◆ Exercise brief
Reproduce every line in the rows below precisely, changing nothing.

◆ Entries shown
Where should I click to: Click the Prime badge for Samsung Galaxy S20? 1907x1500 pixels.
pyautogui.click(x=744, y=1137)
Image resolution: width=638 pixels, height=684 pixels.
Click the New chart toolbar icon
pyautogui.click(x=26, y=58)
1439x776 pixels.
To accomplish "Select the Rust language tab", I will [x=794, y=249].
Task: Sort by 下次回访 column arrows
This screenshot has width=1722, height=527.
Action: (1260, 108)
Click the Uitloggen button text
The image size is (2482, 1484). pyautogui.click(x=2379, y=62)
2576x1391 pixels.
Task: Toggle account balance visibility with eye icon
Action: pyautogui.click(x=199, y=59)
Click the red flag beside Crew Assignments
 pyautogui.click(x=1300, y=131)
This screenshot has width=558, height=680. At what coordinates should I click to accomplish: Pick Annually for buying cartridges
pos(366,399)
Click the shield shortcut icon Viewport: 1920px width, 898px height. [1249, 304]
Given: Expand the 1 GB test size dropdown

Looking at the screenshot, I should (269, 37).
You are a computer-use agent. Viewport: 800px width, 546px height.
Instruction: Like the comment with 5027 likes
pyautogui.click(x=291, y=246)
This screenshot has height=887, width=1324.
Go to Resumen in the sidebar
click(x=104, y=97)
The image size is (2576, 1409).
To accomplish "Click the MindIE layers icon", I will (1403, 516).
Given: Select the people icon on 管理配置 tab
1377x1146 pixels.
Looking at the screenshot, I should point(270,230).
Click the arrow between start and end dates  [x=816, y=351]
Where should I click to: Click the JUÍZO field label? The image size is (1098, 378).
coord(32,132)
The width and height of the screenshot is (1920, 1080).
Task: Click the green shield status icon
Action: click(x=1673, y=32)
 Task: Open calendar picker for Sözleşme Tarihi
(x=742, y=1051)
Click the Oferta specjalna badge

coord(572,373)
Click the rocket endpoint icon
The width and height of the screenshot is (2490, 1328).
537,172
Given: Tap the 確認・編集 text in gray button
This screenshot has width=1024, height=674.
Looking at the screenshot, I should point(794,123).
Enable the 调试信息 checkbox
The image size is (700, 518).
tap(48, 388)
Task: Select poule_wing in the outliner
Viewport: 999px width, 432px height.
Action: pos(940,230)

◆ Output of the task
Where should I click to: Click the Prime badge for Samsung Galaxy S20? 1907x1500 pixels.
pyautogui.click(x=744, y=1137)
Image resolution: width=638 pixels, height=684 pixels.
Click the New chart toolbar icon
pyautogui.click(x=26, y=58)
1439x776 pixels.
To accomplish "Select the Rust language tab", I will [x=794, y=249].
Task: Sort by 下次回访 column arrows
This screenshot has width=1722, height=527.
Action: (1260, 108)
Click the Uitloggen button text
The image size is (2482, 1484). pyautogui.click(x=2379, y=62)
2576x1391 pixels.
Task: Toggle account balance visibility with eye icon
Action: pyautogui.click(x=199, y=59)
Click the red flag beside Crew Assignments
 pyautogui.click(x=1300, y=131)
This screenshot has width=558, height=680. At what coordinates should I click to accomplish: Pick Annually for buying cartridges
pos(366,399)
Click the shield shortcut icon Viewport: 1920px width, 898px height. [1249, 304]
Given: Expand the 1 GB test size dropdown

Looking at the screenshot, I should (269, 37).
You are a computer-use agent. Viewport: 800px width, 546px height.
Instruction: Like the comment with 5027 likes
pyautogui.click(x=291, y=246)
This screenshot has height=887, width=1324.
Go to Resumen in the sidebar
click(x=104, y=97)
The image size is (2576, 1409).
To accomplish "Click the MindIE layers icon", I will (1403, 516).
Given: Select the people icon on 管理配置 tab
1377x1146 pixels.
Looking at the screenshot, I should point(270,230).
Click the arrow between start and end dates  [x=816, y=351]
Where should I click to: Click the JUÍZO field label? The image size is (1098, 378).
coord(32,132)
The width and height of the screenshot is (1920, 1080).
Task: Click the green shield status icon
Action: click(x=1673, y=32)
 Task: Open calendar picker for Sözleşme Tarihi
(x=742, y=1051)
Click the Oferta specjalna badge

coord(572,373)
Click the rocket endpoint icon
The width and height of the screenshot is (2490, 1328).
537,172
Given: Tap the 確認・編集 text in gray button
This screenshot has width=1024, height=674.
Looking at the screenshot, I should point(794,123).
Enable the 调试信息 checkbox
The image size is (700, 518).
tap(48, 388)
Task: Select poule_wing in the outliner
Viewport: 999px width, 432px height.
Action: pos(940,230)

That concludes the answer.